| What you are asked to do |
The whole listing needs retyping exactly; keep the pictures out of it.
::::
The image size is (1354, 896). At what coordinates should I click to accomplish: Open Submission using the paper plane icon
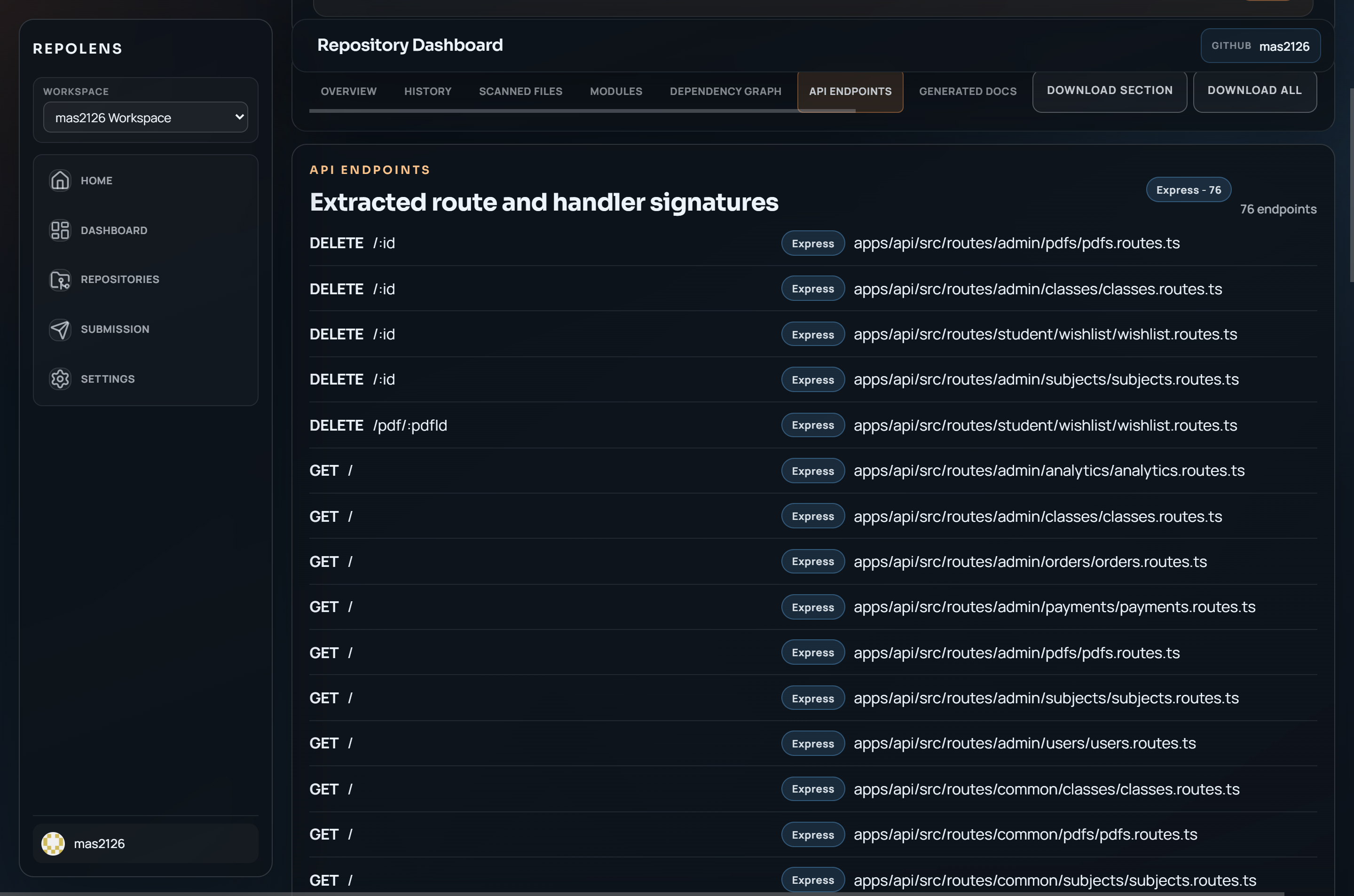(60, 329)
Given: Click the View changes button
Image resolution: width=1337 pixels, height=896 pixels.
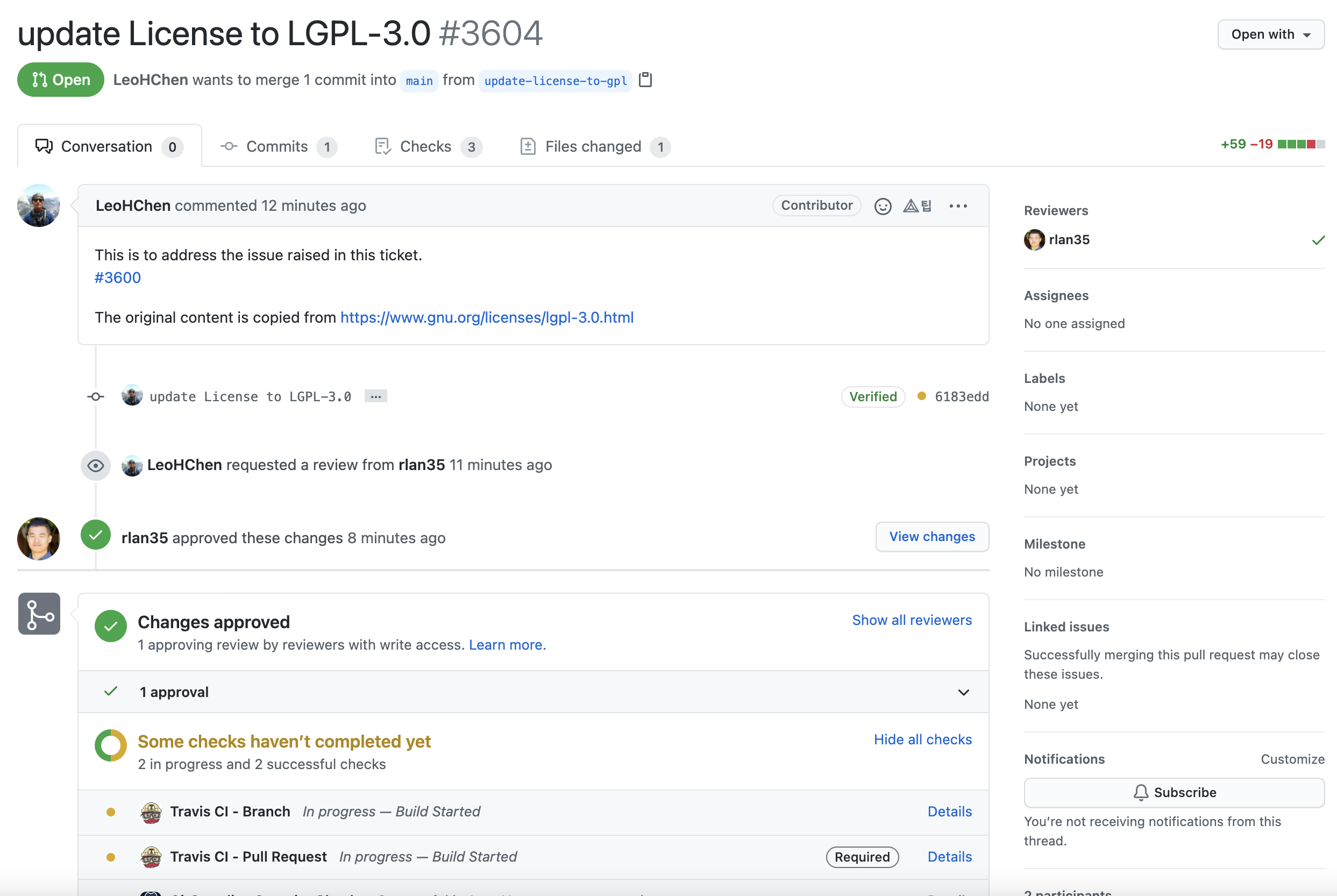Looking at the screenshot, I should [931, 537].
::::
| Written response |
The image size is (1354, 896). At what coordinates should I click to accomplish: Open Submission using the paper plane icon
(60, 329)
Given: Click the View changes button
Image resolution: width=1337 pixels, height=896 pixels.
Looking at the screenshot, I should [931, 537].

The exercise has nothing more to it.